# Thread: need help with this question!

1. ## need help with this question!

If 2 positive numbers differ by 3 and the sum of the squares of these numbers is 120.Find the numbers.?

Any help would be great!

2. ## Re: need help with this question!

Let x and y be the two numbers. Then x - y = 3 and $\displaystyle \displaystyle x^2 + y^2 = 120$. Solve the equations simultaneously.

3. ## Re: need help with this question!

hi thanks for the reply. the part you posted is actually the part im stuck on im sure of the next step to solve the equations?

4. ## Re: need help with this question!

Start with x = y + 3 and substitute into the second equation.

5. ## Re: need help with this question!

so i would combine the x2 + y2 = 120 into the x=y+3 somehow?
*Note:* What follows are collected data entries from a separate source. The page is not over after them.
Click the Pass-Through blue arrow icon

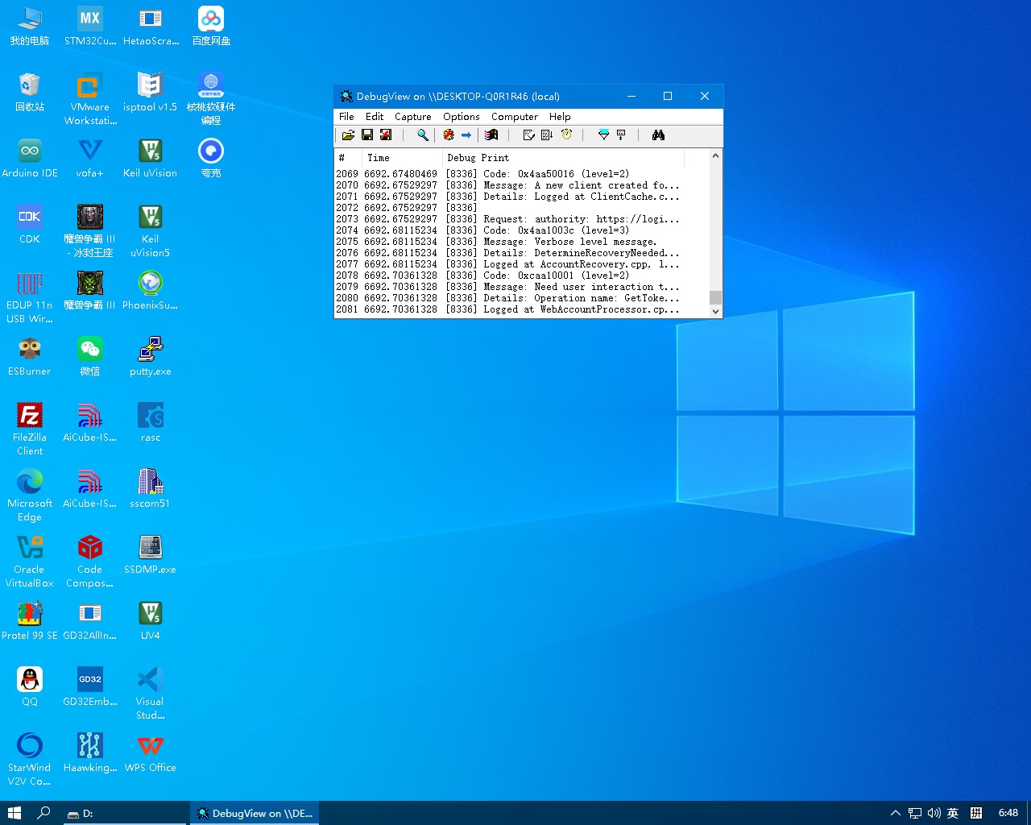[466, 135]
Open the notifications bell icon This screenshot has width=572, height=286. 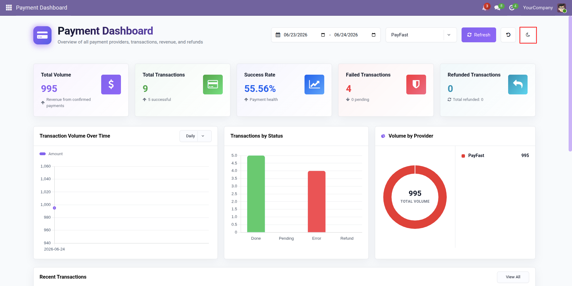(485, 7)
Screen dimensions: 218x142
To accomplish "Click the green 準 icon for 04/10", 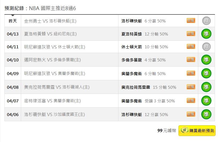I will pyautogui.click(x=206, y=60).

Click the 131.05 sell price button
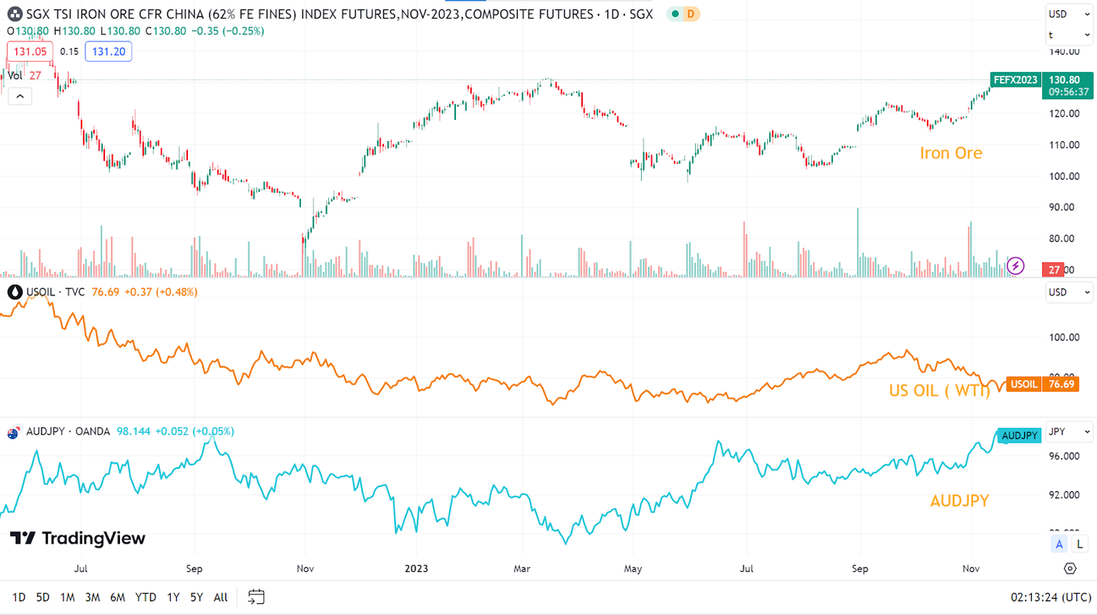[x=29, y=50]
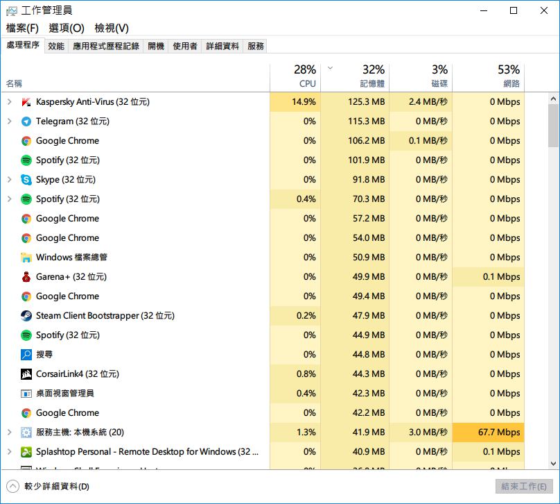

6. ## Re: need help with this question!

Originally Posted by Prove It
Let x and y be the two numbers. Then x - y = 3 and $\displaystyle \displaystyle x^2 + y^2 = 120$. Solve the equations simultaneously.
Yes, replace the x in $\displaystyle \displaystyle x^2 + y^2 = 120$ with y + 3. This will give you a quadratic equation to solve.

7. ## Re: need help with this question!

im really sorry i just not to sure. would the next step be:

(y+3)^2 + 3 = 120

then

y^2 + 9+3 = 120?

8. ## Re: need help with this question!

Almost, (y + 3)^2 = y^2 + 6y + 9, not y^2 + 9. Fix that mistake, simplify, and solve the quadratic equation.

9. ## Re: need help with this question!

so it will be

y2 + 6y + 9 = 120 (take 120 from both side)

= y2 + 6y -117 = 0

and then what I cant fin number that will simply this?

10. ## Re: need help with this question!

Sigh. Your left side is (y+ 3)^2. You forgot the other "y^2". Do you know the "quadratic formula" or how to "complete the square"?
You've also done the arithmetic wrong: 9- 120 is NOT equal to -117.